7.05.2003

PS: How did that all happen? How did this grassroots thing happen when there was a virtual blackout from the mainstream media.

BM: That’s a great question. You had a lot of people working on it in the margins, and I think that a lot of things came together. I started a group called Free Press; we started that group in December, thinking that we were going to slowly ramp up in two or three years to be a media activist group. Suddenly we’re thrown in the middle of this fight, so we sort of became a serious organizing group right away. Most importantly, I think, was groups like MoveOn, the antiwar group. This is a membership-driven group with over a million people who participate via the internet. And their members during the antiwar drive were so upset by the terrible press coverage in the US news media that when the word got out the FCC was going to give companies like Rupert Murdoch and Clear Channel the right to own a lot more media than they already own, the people flipped out and said, “This is absurd!”That gave a lot of momentum to this drive. People linked up the fact that we’re making lousy policies in support of this war and crappy media coverage, and the media coverage is being provided by a couple of companies that want to increase their power. I think that generated lots of enthusiasm and interest, and a lot of the momentum that opposed the invasion of Iraq went to people who said “OK, let’s nip this thing in the bud and stop having a press system, a media system where this corporate media serves up the government line uncritically to us.”
MoveOn's members during the antiwar drive were so upset by the terrible press coverage in the US news media that, when the word got out the FCC was going to give companies like Rupert Murdoch and Clear Channel the right to own a lot more media than they already own, the people flipped out and said, “This is absurd!”
And I just think the truth of the matter finally dawned on people in a manner it never has before, which is: media are very important to politics in this country. The right-wing has understood this for a long time. Since the 1960s and 1970s, they’ve devoted inordinate influence to making the media more sympathetic to the political right. They understood that once they accomplished that, everything else would fall into place. I think a lot of people realized: they know something we don’t. So I think you’re seeing a lot of minority groups, journalists, who sort of feel that what they’re doing is impossible to do in the commercial environment. Recording artists, musicians, entertainers, directors. People in the kitchen of corporate media see what concentrated ownership has done to their ability to do good work. All these groups said, hey, this issue became a symbol of the problems with media, and they jumped on it.

Finally, the whole notion of concentrated media is anathema to everyone. That’s why 750,000 people contacted the FCC and the 300- or 400,000 since then who’ve contacted Congress runs 99.99% against letting fewer companies own more media. You could probably find more people who want to put Osama bin Laden on Mt. Rushmore than you can find who want to let fewer media companies own more media in this country. It’s simply a non-starter across the political spectrum.

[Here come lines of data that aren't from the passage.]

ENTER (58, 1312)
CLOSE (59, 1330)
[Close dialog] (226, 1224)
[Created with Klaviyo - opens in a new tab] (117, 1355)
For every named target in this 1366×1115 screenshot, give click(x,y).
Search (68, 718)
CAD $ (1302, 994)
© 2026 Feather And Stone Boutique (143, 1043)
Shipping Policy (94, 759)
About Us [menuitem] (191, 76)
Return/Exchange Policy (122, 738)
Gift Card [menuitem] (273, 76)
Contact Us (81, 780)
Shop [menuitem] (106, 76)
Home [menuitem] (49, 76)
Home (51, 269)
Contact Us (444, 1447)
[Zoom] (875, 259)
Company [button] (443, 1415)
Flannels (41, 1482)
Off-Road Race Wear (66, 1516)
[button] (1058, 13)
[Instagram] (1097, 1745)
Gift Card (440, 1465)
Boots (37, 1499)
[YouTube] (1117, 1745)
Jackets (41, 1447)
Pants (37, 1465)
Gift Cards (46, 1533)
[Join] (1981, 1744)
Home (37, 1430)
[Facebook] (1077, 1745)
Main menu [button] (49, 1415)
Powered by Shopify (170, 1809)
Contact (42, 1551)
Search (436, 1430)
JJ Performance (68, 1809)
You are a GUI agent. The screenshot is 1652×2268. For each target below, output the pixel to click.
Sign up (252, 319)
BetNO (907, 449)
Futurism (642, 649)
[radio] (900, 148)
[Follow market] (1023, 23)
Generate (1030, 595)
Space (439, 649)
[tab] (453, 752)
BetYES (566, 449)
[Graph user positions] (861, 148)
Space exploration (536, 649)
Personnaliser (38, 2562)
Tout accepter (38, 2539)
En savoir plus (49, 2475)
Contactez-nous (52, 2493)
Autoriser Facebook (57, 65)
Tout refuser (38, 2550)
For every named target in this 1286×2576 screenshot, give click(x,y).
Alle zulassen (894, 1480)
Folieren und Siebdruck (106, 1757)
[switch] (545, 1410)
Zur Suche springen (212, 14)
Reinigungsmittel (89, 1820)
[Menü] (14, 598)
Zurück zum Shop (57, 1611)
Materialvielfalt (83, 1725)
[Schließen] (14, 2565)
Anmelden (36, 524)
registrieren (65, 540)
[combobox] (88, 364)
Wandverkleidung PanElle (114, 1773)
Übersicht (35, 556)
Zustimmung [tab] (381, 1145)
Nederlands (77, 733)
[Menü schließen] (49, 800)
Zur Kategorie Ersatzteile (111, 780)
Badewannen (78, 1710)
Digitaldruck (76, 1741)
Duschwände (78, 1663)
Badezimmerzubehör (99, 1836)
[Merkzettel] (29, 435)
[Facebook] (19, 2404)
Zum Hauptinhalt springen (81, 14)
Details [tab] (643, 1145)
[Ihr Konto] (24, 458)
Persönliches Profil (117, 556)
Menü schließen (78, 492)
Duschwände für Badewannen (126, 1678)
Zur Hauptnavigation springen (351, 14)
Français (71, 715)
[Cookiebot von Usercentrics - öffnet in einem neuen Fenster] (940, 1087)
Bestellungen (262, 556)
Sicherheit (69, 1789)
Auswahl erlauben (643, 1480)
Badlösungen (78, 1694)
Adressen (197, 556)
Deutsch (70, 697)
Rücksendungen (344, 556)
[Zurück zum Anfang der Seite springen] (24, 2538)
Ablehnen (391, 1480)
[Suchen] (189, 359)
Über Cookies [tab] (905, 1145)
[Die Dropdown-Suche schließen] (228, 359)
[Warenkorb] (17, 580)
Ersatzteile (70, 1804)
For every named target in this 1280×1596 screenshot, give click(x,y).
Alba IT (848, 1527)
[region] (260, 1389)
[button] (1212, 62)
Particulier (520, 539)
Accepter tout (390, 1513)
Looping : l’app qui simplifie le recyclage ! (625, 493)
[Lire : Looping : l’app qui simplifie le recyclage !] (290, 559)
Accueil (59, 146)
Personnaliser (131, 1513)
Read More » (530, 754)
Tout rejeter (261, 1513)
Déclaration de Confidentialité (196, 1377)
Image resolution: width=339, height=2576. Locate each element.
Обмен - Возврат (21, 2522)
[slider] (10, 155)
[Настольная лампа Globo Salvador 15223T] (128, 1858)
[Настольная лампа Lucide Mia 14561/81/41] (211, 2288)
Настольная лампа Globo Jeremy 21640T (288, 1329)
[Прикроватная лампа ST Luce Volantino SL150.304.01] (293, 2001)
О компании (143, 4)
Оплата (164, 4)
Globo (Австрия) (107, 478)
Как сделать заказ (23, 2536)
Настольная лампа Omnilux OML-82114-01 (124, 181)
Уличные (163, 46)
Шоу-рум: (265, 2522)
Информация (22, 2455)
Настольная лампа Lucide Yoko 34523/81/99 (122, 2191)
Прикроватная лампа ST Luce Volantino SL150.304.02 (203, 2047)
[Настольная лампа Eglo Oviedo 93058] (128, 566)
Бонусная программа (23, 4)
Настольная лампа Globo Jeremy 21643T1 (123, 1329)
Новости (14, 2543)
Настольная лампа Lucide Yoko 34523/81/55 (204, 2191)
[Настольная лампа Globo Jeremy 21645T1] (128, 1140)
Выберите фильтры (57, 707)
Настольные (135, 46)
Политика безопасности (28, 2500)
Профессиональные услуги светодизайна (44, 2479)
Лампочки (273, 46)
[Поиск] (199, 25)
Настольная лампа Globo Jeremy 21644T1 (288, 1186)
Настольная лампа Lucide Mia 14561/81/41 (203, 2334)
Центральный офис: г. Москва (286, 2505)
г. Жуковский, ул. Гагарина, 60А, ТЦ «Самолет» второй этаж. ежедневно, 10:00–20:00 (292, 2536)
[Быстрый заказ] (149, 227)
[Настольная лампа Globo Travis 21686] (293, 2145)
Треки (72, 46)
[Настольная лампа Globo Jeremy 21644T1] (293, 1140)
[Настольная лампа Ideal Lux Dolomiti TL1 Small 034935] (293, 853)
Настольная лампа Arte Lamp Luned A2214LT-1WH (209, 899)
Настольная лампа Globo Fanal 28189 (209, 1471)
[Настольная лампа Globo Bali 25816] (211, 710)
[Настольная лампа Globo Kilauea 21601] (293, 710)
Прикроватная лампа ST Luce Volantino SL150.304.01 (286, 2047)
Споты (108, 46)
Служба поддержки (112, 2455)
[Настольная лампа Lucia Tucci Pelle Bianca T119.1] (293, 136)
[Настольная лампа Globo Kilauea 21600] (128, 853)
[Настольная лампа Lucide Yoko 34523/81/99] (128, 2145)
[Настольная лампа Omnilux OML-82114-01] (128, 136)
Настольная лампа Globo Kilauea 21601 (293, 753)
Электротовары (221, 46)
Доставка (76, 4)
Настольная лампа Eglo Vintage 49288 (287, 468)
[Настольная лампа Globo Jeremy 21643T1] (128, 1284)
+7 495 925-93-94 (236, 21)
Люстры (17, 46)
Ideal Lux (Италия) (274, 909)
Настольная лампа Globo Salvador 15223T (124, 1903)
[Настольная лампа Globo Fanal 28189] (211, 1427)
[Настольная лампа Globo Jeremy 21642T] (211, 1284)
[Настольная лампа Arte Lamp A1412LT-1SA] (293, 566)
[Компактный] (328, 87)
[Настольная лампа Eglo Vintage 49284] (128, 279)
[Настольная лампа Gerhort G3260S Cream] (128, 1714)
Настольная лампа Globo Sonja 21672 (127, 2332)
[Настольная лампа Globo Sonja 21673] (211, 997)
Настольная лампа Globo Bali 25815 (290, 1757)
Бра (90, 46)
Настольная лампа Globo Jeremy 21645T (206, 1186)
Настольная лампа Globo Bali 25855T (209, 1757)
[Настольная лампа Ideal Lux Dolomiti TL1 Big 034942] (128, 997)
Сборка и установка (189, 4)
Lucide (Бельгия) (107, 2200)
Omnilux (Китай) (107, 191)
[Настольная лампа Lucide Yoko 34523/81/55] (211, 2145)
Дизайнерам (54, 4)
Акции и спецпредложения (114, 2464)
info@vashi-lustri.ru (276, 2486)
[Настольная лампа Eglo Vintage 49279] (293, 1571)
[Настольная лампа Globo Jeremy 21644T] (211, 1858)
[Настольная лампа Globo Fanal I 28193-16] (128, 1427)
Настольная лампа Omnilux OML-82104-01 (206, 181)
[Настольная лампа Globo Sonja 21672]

That’s been the corruption of this that’s become transparent, because the arguments on behalf of this are ridiculous and implausible.

PS: It seems that the Left’s tactic with media is related to content: get the protesters out and get coverage. And, while the Right does that too, it seems they’ve been working at the structures that underly media much longer: who gets the licenses, how the spectrum’s divvied up…
You could probably find more people who want to put Osama bin Laden on Mt. Rushmore than you can find who want to let fewer media companies own more media in this country.

I think you’re right. The left hasn’t fought over these policy issues until now. They’ve either not recognized them as serious issues, so they haven’t felt they’ve had a hope, and I think increasingly they’ve seen their leverage in the political culture and the media culture as much less as a result and, absolutely, they’re wising up. You can’t expect to get favorable coverage of an antiwar movement, or even decent coverage of the war, on the radio when one company owns all the stations, like Clear Channel, that’s sponsoring pro-war rallies and its management is completely in bed with the current administration. It’s just unthinkable to ban the Dixie Chicks when they say something critical about the maximum leader. This is simply not going to happen, and people have to wakeup to it.

PS: So, how does this all fit into the conservative values of free market capitalism or neoliberal ideology?

BM: What can be said without trying to get into the motivations—the unspoken motivations, which gets us into a difficult turf of moronic speculation—is that having corporate commercial media is a crucial part of the US global vision for the world. Has been for a long time, but especially since the early 1980s at the dawn of what’s called neoliberalism, under Reagan and Thatcher, and certainly carried on since then by the United States and Britain. This vision of the world is one in which the non-profit, non-commercial sector is small, in which commercial interests run everything, and it’s one in which the idea of media as a commercial enterprise is central, under the belief that, if it’s a commercial enterprise, the chances are very good that the coverage and culture that will emanate from it will be sympathetic to broader commercial interests. And I think that’s true. And that’s why they proposed it and pushed it worldwide.